• _Your task_
Output only the lines that run from the line holding "Given: Click the" to the end of the entries, both ends included, and skip the pictures.

(Stored data)
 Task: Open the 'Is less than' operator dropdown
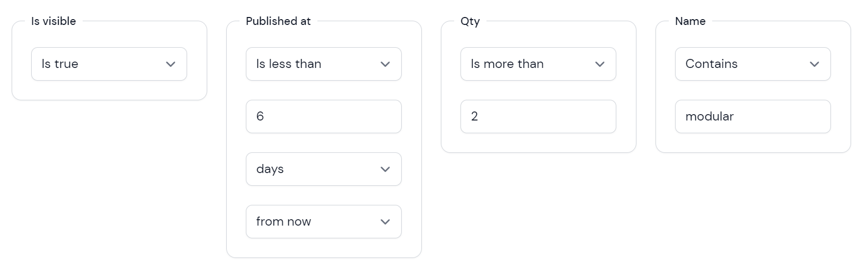pyautogui.click(x=324, y=64)
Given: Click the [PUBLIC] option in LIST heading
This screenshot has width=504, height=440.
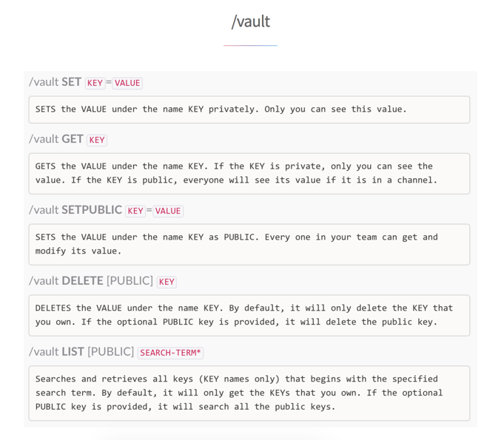Looking at the screenshot, I should pos(111,352).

• _Exercise output_
Given: Click the [PUBLIC] option in LIST heading
This screenshot has width=504, height=440.
Looking at the screenshot, I should pos(111,352).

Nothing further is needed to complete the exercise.